Turn the rows into a JSON list of strings, one string per line, from the first line of the rows down to and including the line with "pos(786,679)". Leave out blank lines and any lines after that one.

——————————

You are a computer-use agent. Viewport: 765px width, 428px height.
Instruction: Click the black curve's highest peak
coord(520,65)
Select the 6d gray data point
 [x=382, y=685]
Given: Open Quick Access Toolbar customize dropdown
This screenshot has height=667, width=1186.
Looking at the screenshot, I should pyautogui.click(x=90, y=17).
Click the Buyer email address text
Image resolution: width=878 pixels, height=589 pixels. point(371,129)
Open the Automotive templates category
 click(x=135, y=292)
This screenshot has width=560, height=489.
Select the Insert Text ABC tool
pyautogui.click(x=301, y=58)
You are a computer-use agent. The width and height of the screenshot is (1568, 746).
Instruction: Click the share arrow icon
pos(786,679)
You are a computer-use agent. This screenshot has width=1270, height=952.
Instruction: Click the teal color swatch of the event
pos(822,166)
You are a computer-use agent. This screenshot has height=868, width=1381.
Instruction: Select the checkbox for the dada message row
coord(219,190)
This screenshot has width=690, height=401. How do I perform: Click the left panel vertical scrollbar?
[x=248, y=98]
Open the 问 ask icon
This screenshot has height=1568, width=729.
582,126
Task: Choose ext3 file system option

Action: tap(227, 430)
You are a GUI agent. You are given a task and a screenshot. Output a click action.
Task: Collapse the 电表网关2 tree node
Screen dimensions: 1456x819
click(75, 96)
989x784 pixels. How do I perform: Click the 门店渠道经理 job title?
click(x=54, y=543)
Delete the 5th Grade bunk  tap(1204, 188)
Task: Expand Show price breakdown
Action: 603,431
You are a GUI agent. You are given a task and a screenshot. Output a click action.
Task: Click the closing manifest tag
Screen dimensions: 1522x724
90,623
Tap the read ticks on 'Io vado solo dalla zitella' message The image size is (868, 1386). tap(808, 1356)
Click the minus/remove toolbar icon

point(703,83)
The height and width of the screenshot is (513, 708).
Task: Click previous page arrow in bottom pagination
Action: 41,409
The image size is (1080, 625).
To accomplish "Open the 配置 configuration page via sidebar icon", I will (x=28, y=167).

——————————

THE REPLY:
[
  "You are a computer-use agent. Viewport: 765px width, 428px height.",
  "Instruction: Click the black curve's highest peak",
  "coord(520,65)",
  "Select the 6d gray data point",
  " [x=382, y=685]",
  "Given: Open Quick Access Toolbar customize dropdown",
  "This screenshot has height=667, width=1186.",
  "Looking at the screenshot, I should pyautogui.click(x=90, y=17).",
  "Click the Buyer email address text",
  "Image resolution: width=878 pixels, height=589 pixels. point(371,129)",
  "Open the Automotive templates category",
  " click(x=135, y=292)",
  "This screenshot has width=560, height=489.",
  "Select the Insert Text ABC tool",
  "pyautogui.click(x=301, y=58)",
  "You are a computer-use agent. The width and height of the screenshot is (1568, 746).",
  "Instruction: Click the share arrow icon",
  "pos(786,679)"
]